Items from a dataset
◇ ◇ ◇ ◇
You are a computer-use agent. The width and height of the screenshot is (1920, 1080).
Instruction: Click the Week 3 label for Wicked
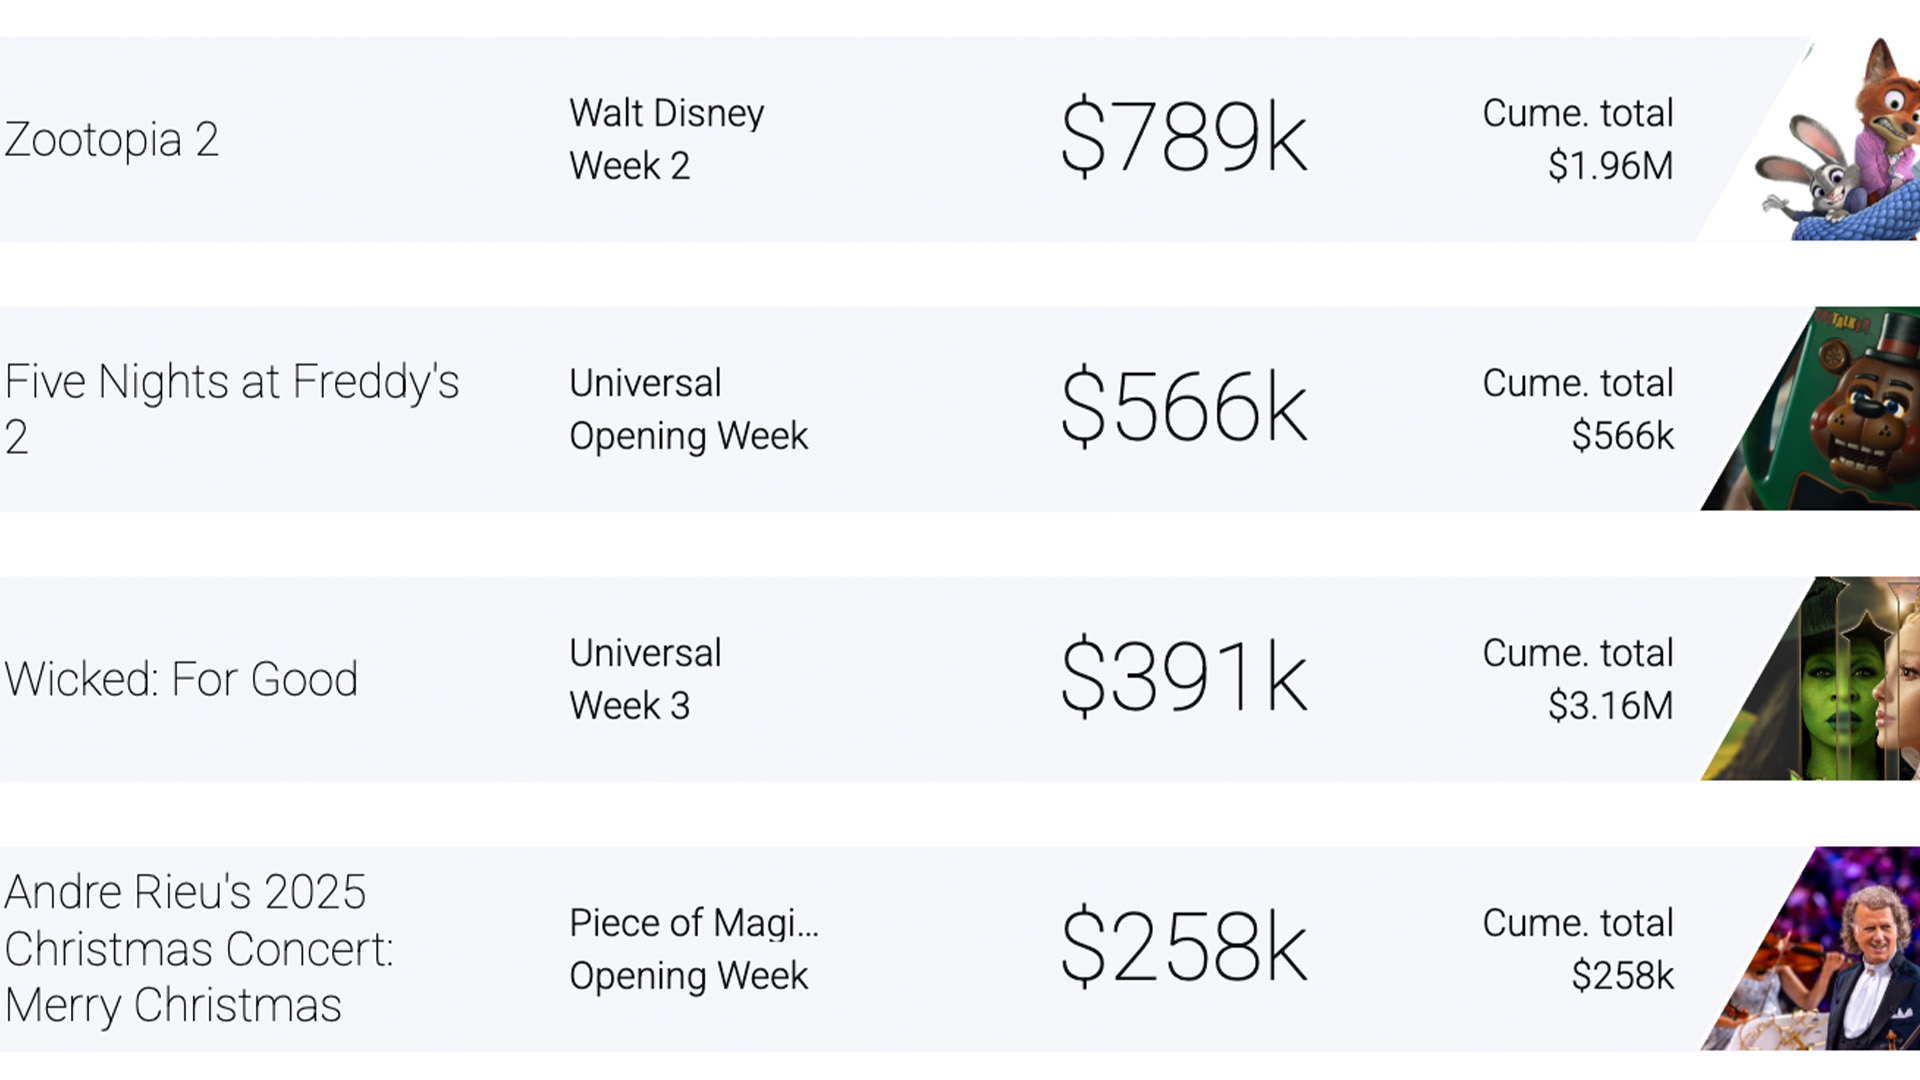click(x=629, y=706)
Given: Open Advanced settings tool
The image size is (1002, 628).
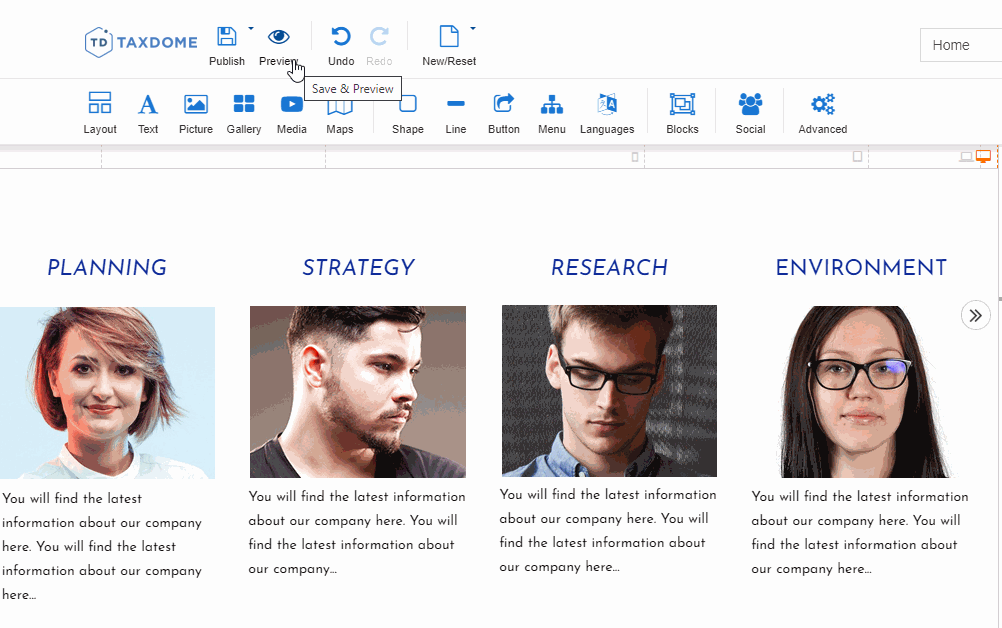Looking at the screenshot, I should (x=823, y=112).
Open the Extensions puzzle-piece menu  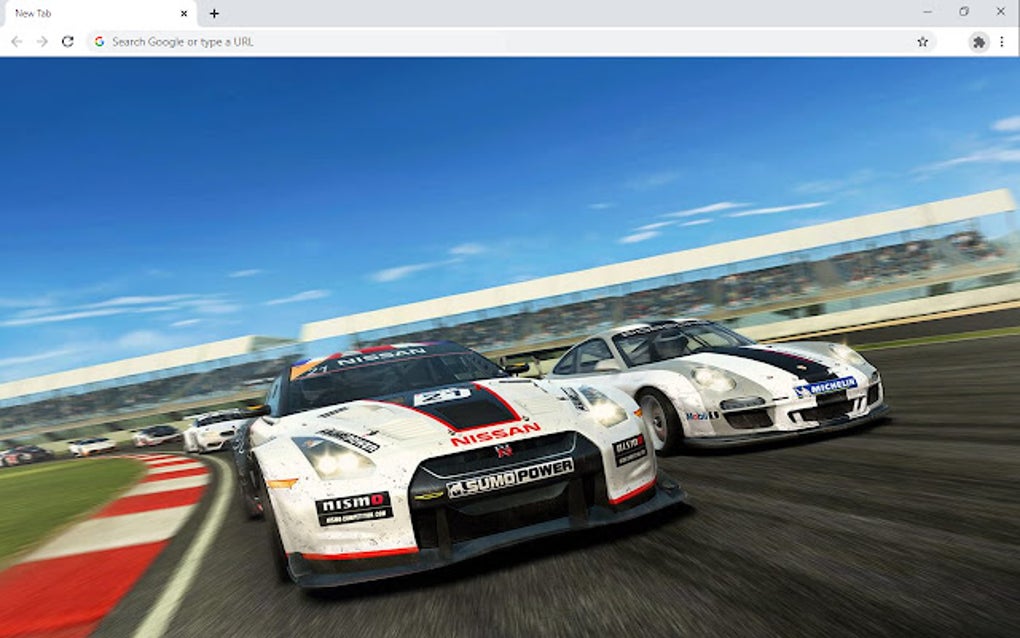pos(976,41)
◇ ◇ ◇ ◇
**INSTRUCTIONS FOR THE TASK:** Your answer must be an exact copy of the lines from the start of the entries through the line with "Given: Open Advanced settings tool", with no pictures.

**SOLUTION TO THIS PROBLEM:**
You are a computer-use agent. The width and height of the screenshot is (1920, 1080).
Instruction: Click the Week 3 label for Wicked
click(x=629, y=706)
Given: Open Advanced settings tool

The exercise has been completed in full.